··· Material provided

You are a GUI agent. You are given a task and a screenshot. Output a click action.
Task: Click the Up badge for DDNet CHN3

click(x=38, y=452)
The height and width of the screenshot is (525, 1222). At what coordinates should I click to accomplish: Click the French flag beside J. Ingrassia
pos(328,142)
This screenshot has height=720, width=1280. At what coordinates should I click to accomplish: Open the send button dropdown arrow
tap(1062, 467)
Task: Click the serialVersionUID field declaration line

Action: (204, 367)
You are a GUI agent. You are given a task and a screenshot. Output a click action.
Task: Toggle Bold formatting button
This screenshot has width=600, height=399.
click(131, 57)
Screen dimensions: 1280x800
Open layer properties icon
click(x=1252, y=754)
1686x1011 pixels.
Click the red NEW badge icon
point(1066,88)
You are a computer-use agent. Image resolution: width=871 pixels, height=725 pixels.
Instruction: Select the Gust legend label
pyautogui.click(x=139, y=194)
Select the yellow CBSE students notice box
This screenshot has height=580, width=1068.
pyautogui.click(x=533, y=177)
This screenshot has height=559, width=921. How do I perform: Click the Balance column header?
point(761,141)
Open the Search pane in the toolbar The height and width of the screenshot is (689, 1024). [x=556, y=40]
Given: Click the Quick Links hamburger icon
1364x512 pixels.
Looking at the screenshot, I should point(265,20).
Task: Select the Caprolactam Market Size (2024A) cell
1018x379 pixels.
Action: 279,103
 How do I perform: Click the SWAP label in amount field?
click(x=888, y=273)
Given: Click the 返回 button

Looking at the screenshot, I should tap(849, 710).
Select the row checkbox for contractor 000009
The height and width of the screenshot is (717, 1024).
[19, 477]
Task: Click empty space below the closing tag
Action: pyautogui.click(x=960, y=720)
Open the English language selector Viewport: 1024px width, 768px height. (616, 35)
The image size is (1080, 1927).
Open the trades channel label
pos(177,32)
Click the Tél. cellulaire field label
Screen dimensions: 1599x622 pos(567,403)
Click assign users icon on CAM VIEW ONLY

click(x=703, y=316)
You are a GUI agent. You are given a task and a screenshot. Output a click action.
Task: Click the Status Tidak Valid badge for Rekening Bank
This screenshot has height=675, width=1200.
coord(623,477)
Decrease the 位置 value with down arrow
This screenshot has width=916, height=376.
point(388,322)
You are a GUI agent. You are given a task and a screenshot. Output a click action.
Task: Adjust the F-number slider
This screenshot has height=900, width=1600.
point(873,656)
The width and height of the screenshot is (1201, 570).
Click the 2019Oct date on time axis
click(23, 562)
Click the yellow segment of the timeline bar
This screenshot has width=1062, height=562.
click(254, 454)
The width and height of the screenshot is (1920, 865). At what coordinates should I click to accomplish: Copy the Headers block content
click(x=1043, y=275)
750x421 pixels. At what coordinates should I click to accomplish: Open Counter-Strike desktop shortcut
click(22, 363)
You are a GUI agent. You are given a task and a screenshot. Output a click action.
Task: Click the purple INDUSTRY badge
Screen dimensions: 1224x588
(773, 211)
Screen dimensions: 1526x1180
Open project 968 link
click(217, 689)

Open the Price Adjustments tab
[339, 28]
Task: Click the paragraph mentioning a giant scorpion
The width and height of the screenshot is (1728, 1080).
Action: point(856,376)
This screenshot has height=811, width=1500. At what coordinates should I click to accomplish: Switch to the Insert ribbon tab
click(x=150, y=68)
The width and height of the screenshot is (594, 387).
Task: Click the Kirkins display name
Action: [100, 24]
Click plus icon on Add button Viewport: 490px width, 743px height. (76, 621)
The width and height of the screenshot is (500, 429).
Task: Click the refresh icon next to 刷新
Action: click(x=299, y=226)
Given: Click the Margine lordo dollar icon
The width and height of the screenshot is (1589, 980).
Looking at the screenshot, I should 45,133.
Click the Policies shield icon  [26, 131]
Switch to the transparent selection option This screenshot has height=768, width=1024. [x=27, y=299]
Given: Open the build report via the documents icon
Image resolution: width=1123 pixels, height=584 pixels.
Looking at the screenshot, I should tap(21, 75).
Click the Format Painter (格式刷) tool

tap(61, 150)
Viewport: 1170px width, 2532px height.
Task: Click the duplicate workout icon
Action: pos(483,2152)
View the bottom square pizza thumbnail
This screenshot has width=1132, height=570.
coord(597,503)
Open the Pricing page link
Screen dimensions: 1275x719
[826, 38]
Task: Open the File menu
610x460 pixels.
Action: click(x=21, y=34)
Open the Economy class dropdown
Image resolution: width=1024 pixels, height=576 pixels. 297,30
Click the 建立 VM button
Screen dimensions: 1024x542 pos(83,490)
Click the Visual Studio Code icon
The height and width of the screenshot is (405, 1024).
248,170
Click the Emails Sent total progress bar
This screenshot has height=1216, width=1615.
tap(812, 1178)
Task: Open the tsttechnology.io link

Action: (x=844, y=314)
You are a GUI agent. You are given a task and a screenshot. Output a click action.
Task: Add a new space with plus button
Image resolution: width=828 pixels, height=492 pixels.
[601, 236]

······

- Exercise directions -
Note each line above that holds "with", then copy all of them.

- Written response -
Decrease the 位置 value with down arrow
Task: Add a new space with plus button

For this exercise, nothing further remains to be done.